It was a judgement that should have been reached a long time ago, but one that, given its timing, could carry far greater significance for retail.

Many, me included, felt that Amazon’s attempt to purchase a minority stake in online food delivery platform Deliveroo should have been given the green light by competition authorities months ago, without too much fuss.

Instead, the Competition and Markets Authority (CMA) decided last December to launch a more detailed phase two investigation into the deal, after finding “serious competition concerns for UK customers”.

Now, in the wake of the “wholly unprecedented circumstances” created by coronavirus, the watchdog has turned its back on such fears, for the good of the Deliveroo business and of competition.

“The CMA has to send a clear message to the market that it is more open to mergers and acquisitions than it was previously”

The CMA concluded that Deliveroo, despite being “a highly successful company”, would “not be able to meet its financial commitments and would have to exit the market” without Amazon’s investment.

In the days since the CMA’s verdict, those words have sunk in deeper and deeper with every passing minute. It is a hard-hitting, prescient statement.

Deliveroo, a highly successful, innovative business – one that is leveraging technology to offer its restaurant partners a new route to market and its customers unparalleled catering convenience – could have been gone, in the blink of an eye and through no fault of its own, amid the coronavirus crisis.

If a company such as Deliveroo has been pushed to the brink in this manner, what does it mean for more traditional retail businesses that are still reliant on a physical store presence rather than smartphones to reach their shoppers?

Lifeline

The CMA must now ask itself that question and pivot its thinking in a similar way when other M&A deals cross its path. The authority has to send a clear message to the market that, in light of the coronavirus pandemic, it is more open to mergers and acquisitions than it was previously, in order to preserve businesses like Deliveroo that might otherwise go bust.

The CMA deserves credit for reassessing the Amazon-Deliveroo case in a speedy manner, casting its previous reservations aside and coming to the correct conclusion for Deliveroo, its staff, its customers and the economy.

In the watchdog’s own words, the impact of lockdown “meant reassessing the focus of this investigation, reacting quickly to the impact of the coronavirus and deciding what it would mean for the businesses involved in this transaction and, in turn, for customers”.

“Not all retailers will have the strength of brand, business model and balance sheet required to get through this health emergency alone”

Given the current state of economic play, that position simply cannot be unique to this investigation. There is still time, for example, for the CMA to perform a similar U-turn on JD Sports’ acquisition of Footasylum – a deal it effectively kiboshed in February.

The CMA claimed then the combination “substantially lessens competition nationally” and could result in shoppers getting fewer discounts, worse customer service and reduced choice both in stores and online.

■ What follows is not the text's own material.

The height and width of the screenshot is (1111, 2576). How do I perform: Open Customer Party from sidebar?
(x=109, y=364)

Yet Footasyulm is a business that was toiling long before Deliveroo was hit by coronavirus, having issued a string of profit warnings following its 2017 flotation. The chain was worth north of £170m at that time but has floundered since and was clearly struggling to achieve match fitness in the pre-coronavirus landscape, let alone the world we are being presented with now and in the future.

Without a suitable owner like JD, which knows the sports fashion market inside out, the impact of coronavirus could have the potential to tip Footasylum over the precipice – in the same way the pandemic has already pushed well-known names such as Debenhams, Laura Ashley, BrightHouse, Cath Kidston and Oasis and Warehouse into administration. JD offers the same sort of lifeline to Footasylum that Amazon has thrown to Deliveroo.

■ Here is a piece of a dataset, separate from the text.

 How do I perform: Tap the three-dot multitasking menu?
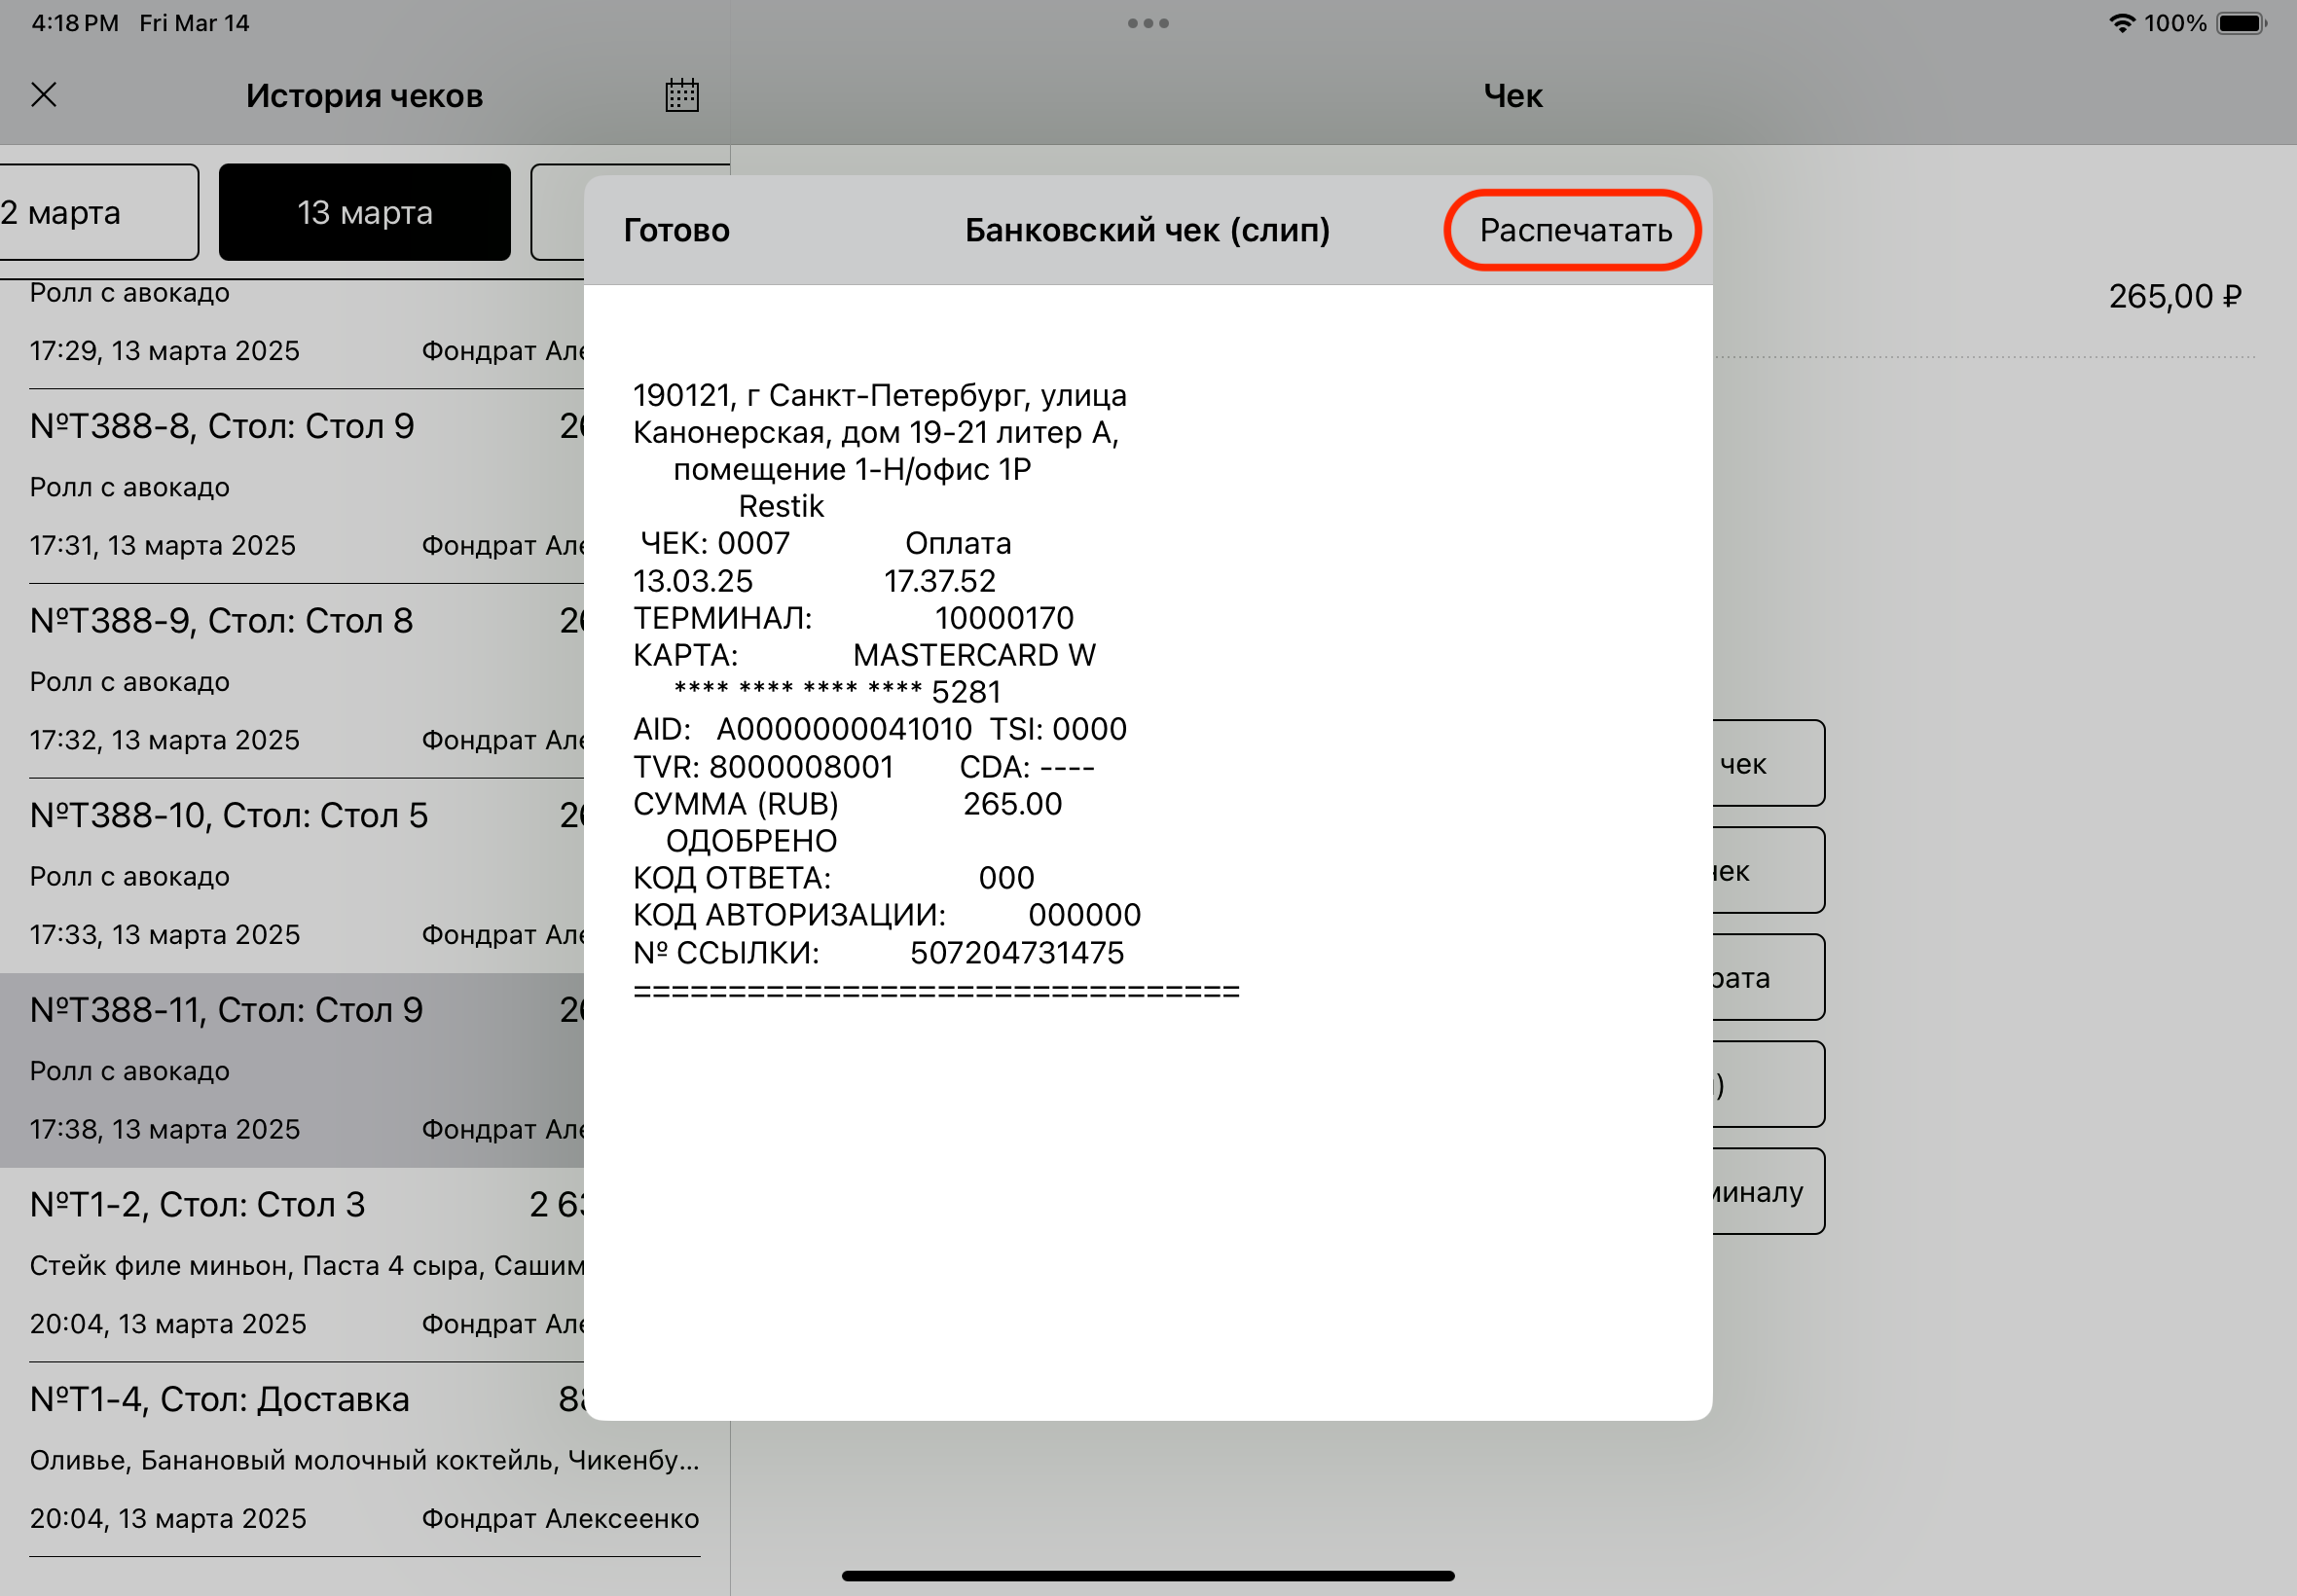(1148, 23)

The CMA has the power to help secure Footasylum’s longer-term future by overturning its provisional verdict, which suggested JD would need to sell the chain to address competition concerns. In doing so, the authority would send a huge statement of intent to the market. Suddenly, retailers that may have written off M&A as a viable option during this crisis – largely as a result of the CMA’s recent hard-line stance on such deals – would be offered new light at the end of this tunnel.

Collaboration catalyst

The stark fact is that not all retailers will have the strength of brand, business model and balance sheet required to get through this health emergency alone. Collaboration and consolidation are going to be vital for many companies if they are to secure their long-term futures and return to growth once this pandemic is beaten.

That is already being recognised in other ways across the globe. Alibaba, for instance, revealed this week that it wants to add 1,000 new international brands to its Tmall platform in the next 12 months, giving companies a route into the lucrative Chinese market that may no longer be financially feasible to achieve under their own steam.

Whether it is supply deals, tech partnerships, investments, mergers or acquisitions, the Amazon-Deliveroo deal has to be a catalyst for more collaboration to take place during this crisis.

For many, it will be the difference between success and financial failure – just ask Deliveroo.